*** Exercise inputs Section Begins ***

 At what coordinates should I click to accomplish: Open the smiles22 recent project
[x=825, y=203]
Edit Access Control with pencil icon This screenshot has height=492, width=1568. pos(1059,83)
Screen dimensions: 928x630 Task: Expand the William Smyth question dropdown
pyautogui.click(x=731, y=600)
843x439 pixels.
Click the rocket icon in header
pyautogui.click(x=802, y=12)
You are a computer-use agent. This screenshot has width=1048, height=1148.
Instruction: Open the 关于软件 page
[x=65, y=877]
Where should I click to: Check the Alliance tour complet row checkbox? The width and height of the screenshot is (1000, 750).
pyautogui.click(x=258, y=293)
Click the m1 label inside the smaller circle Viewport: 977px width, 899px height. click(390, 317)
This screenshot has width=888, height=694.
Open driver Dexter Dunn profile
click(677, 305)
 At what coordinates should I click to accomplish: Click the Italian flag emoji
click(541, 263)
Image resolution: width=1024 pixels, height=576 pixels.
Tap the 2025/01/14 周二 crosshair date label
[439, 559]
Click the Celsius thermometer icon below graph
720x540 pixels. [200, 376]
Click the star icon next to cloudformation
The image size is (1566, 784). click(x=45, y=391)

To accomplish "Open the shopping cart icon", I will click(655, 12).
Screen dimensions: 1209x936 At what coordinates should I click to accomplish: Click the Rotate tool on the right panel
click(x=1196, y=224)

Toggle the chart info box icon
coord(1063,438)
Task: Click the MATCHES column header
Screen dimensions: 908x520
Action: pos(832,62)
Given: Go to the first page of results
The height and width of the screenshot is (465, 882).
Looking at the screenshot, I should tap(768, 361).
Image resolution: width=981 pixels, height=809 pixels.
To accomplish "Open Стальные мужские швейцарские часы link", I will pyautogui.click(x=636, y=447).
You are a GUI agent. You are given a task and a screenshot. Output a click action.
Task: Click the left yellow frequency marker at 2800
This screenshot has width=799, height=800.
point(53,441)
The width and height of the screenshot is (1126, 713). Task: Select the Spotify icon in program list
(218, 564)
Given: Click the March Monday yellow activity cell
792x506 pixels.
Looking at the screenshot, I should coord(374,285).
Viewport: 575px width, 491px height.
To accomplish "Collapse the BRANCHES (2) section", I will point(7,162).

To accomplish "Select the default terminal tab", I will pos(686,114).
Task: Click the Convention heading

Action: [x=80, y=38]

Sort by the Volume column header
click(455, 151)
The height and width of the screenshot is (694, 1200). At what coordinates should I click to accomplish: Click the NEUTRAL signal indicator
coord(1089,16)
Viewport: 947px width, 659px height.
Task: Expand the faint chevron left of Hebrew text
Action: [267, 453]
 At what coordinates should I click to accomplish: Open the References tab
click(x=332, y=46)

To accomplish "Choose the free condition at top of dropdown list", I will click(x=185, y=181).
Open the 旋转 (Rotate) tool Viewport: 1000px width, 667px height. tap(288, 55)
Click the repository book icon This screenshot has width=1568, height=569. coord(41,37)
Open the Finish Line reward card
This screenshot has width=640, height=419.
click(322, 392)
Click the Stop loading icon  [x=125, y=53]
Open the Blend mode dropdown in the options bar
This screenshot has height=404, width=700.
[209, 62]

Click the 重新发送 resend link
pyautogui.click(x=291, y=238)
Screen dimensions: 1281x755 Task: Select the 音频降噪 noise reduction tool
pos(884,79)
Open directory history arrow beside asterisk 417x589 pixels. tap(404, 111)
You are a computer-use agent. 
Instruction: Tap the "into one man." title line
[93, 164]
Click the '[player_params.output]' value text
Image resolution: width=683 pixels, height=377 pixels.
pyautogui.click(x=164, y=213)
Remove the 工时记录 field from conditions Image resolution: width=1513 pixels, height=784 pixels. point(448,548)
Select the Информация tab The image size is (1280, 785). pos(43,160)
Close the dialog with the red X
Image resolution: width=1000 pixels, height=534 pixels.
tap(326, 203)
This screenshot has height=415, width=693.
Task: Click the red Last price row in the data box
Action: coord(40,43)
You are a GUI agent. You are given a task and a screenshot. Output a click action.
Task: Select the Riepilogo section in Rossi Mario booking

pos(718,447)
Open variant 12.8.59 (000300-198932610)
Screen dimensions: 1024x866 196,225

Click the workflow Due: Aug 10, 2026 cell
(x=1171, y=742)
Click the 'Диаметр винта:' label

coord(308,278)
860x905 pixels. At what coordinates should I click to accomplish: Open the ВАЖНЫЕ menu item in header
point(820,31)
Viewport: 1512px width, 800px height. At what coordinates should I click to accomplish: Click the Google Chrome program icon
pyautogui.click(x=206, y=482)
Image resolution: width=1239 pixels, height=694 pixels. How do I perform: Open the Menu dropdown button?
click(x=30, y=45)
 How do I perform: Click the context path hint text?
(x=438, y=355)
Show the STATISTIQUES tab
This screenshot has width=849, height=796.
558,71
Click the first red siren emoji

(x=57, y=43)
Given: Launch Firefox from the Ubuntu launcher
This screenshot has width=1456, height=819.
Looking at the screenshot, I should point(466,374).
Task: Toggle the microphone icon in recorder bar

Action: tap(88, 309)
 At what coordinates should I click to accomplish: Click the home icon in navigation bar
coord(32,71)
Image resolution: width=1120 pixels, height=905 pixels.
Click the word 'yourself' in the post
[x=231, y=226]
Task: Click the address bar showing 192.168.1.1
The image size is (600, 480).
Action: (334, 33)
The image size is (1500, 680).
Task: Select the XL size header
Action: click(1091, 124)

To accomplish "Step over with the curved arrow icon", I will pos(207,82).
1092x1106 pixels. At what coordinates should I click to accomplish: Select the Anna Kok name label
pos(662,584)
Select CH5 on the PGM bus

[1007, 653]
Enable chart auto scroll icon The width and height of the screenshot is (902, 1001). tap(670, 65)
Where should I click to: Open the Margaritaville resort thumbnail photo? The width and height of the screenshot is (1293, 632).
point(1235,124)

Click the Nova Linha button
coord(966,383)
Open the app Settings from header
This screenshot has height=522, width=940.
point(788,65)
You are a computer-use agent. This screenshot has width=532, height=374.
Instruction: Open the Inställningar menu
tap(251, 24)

*** Exercise inputs Section Ends ***

#### [Brief]
Count the lines in the listing that hold the word "from", then give the number and nothing else.

#### [Answer to the problem]
3